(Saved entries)
++++++

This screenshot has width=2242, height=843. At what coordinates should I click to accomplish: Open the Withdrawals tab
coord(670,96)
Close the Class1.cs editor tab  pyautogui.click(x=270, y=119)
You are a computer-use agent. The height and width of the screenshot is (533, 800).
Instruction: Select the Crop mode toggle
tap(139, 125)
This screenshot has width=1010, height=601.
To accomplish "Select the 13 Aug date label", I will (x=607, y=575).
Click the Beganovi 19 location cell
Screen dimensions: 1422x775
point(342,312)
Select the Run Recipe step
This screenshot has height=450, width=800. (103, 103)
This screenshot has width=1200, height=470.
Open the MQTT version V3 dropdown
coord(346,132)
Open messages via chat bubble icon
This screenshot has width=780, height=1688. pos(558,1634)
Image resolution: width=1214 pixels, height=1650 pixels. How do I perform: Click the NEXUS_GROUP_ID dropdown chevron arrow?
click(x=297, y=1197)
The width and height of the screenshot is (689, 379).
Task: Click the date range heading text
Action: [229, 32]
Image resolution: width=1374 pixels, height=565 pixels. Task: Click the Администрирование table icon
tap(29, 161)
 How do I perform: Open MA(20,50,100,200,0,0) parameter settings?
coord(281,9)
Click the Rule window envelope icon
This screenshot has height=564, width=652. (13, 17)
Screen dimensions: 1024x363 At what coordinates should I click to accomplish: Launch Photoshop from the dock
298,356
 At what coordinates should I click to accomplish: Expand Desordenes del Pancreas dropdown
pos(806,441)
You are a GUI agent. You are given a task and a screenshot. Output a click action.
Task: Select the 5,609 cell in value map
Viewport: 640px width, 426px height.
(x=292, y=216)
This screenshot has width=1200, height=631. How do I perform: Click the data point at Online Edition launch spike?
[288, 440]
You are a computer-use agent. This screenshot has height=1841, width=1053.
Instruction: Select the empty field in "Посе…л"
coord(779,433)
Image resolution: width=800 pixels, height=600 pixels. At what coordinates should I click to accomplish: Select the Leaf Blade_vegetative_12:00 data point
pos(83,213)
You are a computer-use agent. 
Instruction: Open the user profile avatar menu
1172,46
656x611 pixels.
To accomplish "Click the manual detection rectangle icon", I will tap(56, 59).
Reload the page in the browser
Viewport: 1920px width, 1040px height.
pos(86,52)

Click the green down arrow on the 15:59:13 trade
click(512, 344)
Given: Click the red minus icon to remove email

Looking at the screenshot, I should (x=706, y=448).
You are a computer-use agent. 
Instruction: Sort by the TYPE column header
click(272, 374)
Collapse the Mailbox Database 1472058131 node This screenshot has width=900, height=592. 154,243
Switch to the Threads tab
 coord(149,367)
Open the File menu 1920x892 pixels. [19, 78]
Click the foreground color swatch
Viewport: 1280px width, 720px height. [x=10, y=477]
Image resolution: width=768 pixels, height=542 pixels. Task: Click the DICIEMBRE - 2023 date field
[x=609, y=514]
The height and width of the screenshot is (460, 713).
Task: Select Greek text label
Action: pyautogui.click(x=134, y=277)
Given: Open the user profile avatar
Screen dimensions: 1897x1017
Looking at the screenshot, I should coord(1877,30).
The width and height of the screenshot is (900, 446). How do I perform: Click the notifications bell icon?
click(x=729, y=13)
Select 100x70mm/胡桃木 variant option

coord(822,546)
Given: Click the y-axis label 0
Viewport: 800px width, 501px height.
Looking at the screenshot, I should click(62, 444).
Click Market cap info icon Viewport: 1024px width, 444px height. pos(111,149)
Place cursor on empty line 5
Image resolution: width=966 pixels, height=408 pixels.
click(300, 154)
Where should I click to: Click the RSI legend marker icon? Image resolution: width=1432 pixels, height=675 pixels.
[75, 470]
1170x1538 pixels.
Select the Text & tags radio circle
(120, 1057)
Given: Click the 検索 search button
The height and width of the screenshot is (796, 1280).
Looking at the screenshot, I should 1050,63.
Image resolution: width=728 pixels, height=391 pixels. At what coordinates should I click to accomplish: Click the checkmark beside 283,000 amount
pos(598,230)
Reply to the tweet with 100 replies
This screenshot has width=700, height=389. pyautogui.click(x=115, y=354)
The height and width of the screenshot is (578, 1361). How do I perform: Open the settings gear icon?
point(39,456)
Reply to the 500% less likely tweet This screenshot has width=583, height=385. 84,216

++++++

Reproduce each line of the records in which the string "cell" appears.

# Answer to the exercise
Click the Beganovi 19 location cell
Task: Select the 5,609 cell in value map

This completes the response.